1. Dr. Mark Dalbney is pretty dang solid. This is a Reformed-to-the-hilt worship professor at a conservative denominational Presbyterian seminary who manages simultaneously to follow the Presbyterian Church in America party line while engaging heretics like Jeffrey Meyers in a friendly and sympathetic manner and speaking of elements of New Covenant worship in terms of sacrifice, making him far more conversant liturgically with the Church Fathers than probably any thinker in this segment of confessional Protestantism. He's faithful to his confessional commitments but he's also ecumenical, putting forth a robustly sacramental and classically-Reformed ecclesiology, eschatology, and theology of worship. I may only say this because he has affirmed so much of what I have already arrived at, but his Christian Worship class is mighty good.
2. The thought strikes me that leadership of a national or catholic Church by a single monarchial head or of a congregation by a single head pastor is much more compatible with a radically monotheistic conception of God than it is with a Trinitarian one.

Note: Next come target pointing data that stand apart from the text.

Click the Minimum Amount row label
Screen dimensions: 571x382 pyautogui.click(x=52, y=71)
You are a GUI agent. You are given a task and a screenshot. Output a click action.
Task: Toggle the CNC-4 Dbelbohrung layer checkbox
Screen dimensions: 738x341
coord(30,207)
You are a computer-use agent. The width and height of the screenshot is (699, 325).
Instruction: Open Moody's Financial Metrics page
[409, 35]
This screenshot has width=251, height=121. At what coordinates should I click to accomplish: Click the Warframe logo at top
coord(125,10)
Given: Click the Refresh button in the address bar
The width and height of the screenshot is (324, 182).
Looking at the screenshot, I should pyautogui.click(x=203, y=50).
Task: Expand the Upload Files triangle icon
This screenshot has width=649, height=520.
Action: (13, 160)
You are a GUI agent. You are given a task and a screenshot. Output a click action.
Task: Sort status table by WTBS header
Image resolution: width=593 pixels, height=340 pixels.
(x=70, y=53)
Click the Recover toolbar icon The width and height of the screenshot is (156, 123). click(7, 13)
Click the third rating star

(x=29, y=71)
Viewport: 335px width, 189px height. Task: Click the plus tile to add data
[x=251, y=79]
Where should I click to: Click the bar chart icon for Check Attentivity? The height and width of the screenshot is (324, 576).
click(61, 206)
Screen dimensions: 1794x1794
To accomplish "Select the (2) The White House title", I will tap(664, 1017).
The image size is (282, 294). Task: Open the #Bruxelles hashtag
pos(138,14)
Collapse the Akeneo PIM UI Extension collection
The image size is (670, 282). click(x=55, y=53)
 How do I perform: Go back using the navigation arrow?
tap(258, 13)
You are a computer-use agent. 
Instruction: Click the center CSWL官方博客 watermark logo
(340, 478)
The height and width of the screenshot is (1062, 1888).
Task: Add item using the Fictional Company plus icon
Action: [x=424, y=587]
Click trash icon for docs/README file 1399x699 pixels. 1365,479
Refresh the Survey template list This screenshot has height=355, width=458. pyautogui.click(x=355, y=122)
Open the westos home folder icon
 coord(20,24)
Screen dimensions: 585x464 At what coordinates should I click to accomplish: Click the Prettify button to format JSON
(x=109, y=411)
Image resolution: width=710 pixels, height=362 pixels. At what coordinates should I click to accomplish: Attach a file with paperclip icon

3. Steven Curtis Chapman is really needed on today's CCM scene. I'm aghast at how singularly obsessed Christian radio has gotten with the narcissistic emotional struggles of individual Christians who seem unable to conceive of Jesus as anyone other than a being who exists solely to make me feel better about myself. I listened to an afternoon of K-LOVE the other day and found it sounded too much like my own selfish prayers. I went home and pulled up Steven Curtis from my Rhapsody archives and played some songs like "Heaven in the Real World" and "No Better Place on Earth Than the Road That Leads to Heaven." I was uplifted immediately to consider the glory of God and how big and awesome and the cosmic this thing God is doing in Christ really is. Christianity is so much bigger than my personal struggles to find worth and meaning in this life. I don't know enough about Steven Curtis to know whether or not he’s writing from the point of view of an unhealthy, over-realized eschatology that says, "Health and prosperity now for everyone!", but he sounds a needed note of anti-Gnostic enthusiasm about the mission of the Church—a mission more comprehensive and world-affirming than the escape plan of the dispensationalists and far more transcendent, otherworldly, Christ-centered, and effectively activist than what the emerging church and other progressives would offer us.
4. After last night's "Lost" finale I'm still a little lost but in a good way. It's only appropriate that a series that has made its living off of mystery should end yet shrouded in mystery. This show has really been TV at its best. I'm sad to see it end.